Ukraine has public health laboratories researching how to manage the threats of dangerous diseases affecting both animals and humans including, most recently, Covid-19. Its labs have received support from the United States, the European Union and the WHO.
Biosecurity experts say Russia’s movement of troops into Ukraine and the attack of its cities have raised the risk of an escape of disease-causing pathogens, should any of those facilities be damaged.
In response to questions from Reuters about its work with Ukraine ahead of and during Russia’s invasion, the WHO said in an email on Thursday that it has worked with Ukrainian public health labs for several years to promote security practices that help prevent “accidental or deliberate release of pathogens.”
“As part of this work, WHO has strongly recommended to the Ministry of Health in Ukraine and other responsible bodies to destroy high-threat pathogens to prevent any potential spills,” the WHO, a United Nations agency, said.

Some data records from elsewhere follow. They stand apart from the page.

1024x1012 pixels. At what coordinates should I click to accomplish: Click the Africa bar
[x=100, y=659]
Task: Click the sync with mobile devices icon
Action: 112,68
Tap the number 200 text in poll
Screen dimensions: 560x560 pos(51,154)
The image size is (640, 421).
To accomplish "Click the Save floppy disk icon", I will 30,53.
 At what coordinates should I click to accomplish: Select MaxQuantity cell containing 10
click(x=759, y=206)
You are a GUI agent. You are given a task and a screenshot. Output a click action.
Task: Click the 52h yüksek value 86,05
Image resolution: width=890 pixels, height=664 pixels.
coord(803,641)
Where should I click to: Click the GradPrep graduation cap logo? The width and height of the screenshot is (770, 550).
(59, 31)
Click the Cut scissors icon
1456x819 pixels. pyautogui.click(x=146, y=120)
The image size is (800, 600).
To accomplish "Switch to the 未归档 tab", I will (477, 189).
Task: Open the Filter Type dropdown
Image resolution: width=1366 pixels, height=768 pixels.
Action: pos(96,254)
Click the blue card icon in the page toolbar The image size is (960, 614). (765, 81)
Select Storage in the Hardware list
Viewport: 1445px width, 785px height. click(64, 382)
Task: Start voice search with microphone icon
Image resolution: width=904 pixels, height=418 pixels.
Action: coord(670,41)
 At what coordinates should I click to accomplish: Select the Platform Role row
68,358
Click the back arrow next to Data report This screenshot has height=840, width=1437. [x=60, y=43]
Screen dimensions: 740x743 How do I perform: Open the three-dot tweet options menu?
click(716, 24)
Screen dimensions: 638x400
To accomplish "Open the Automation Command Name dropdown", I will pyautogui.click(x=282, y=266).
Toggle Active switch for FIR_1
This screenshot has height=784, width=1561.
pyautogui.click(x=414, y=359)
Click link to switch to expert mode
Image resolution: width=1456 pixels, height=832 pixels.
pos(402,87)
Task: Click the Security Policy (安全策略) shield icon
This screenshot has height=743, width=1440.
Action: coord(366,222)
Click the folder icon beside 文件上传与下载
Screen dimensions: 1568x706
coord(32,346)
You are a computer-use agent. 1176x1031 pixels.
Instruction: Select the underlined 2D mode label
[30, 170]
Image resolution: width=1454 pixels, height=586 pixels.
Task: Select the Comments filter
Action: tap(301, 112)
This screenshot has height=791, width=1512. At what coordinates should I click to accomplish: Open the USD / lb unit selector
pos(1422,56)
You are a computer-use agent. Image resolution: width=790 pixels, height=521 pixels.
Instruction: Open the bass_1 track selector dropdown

The WHO would not confirm when it had made the recommendation nor did it provide specifics about the kinds of pathogens or toxins housed in Ukraine’s laboratories. The agency also did not answer questions about whether any of its recommendations had been implemented.
Izumi Nakamitsu, who is the U.N. High Representative for Disarmament Affairs, told the Security Council on Friday that the United Nations is “not aware” of any biological weapons program in Ukraine
U.N. officials have also said the WHO, in its work with Ukraine, is not aware of any activity in the country that would violate international treaties “including on chemical weapons or biological weapons.”
The WHO statement to Reuters referred solely to public health laboratories. The agency said it encourages all parties to cooperate in “the safe and secure disposal of any pathogens they come across, and to reach out for technical assistance as needed.” It offered to help wherever possible with technical guidance and coordination.